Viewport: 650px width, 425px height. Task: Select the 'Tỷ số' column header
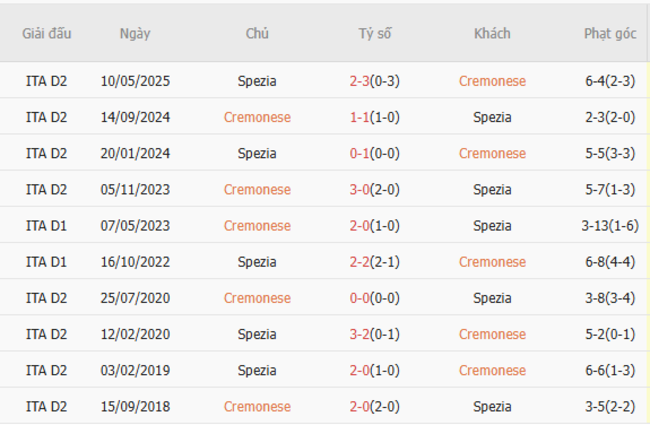point(375,33)
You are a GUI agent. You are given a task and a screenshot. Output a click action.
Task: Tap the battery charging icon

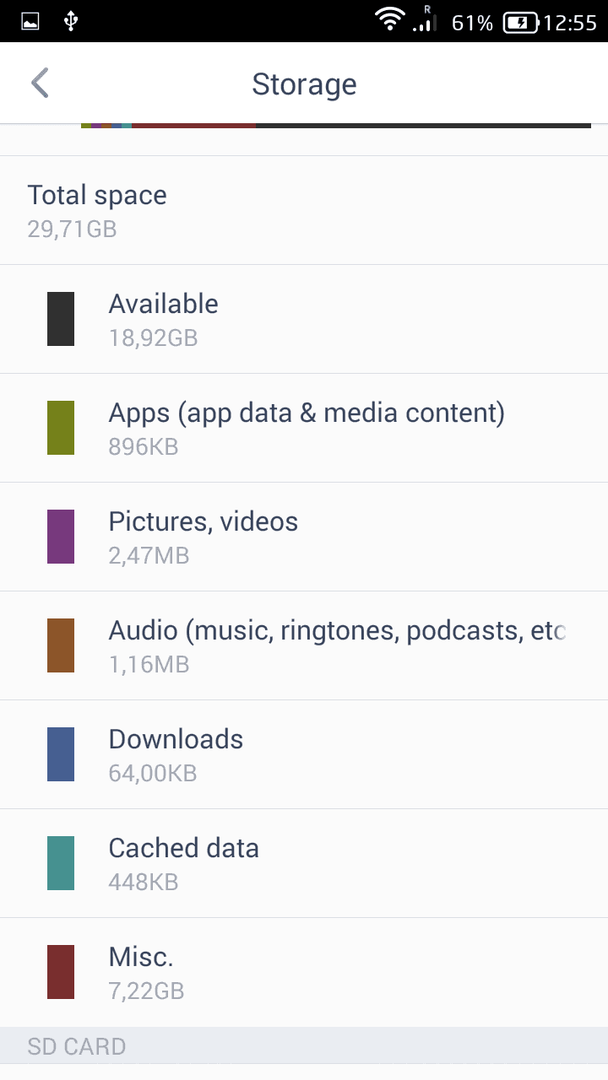(520, 23)
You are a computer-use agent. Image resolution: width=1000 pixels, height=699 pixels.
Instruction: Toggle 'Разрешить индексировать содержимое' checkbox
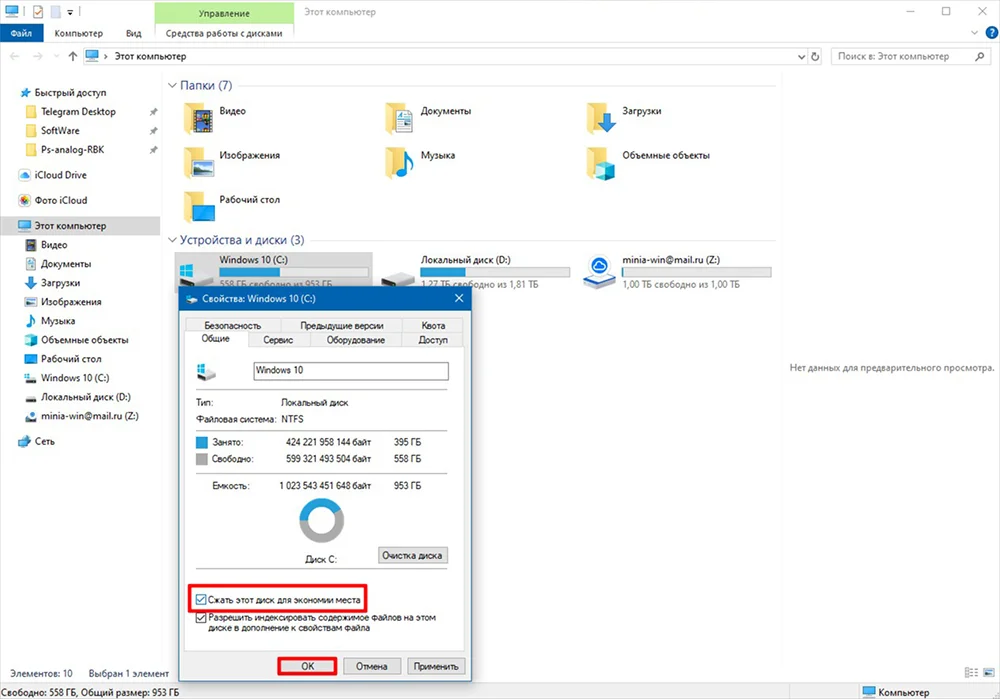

----

» How to complete this task
What you return must be the entries above, exactly as they appear, without any pictures.

» Response box
Viewport: 650px width, 425px height. Task: Select the 'Tỷ số' column header
point(375,33)
You are a GUI agent. You are given a task and a screenshot. Output a click action.
Task: Tap the battery charging icon

(520, 23)
You are a computer-use agent. Image resolution: width=1000 pixels, height=699 pixels.
Instruction: Toggle 'Разрешить индексировать содержимое' checkbox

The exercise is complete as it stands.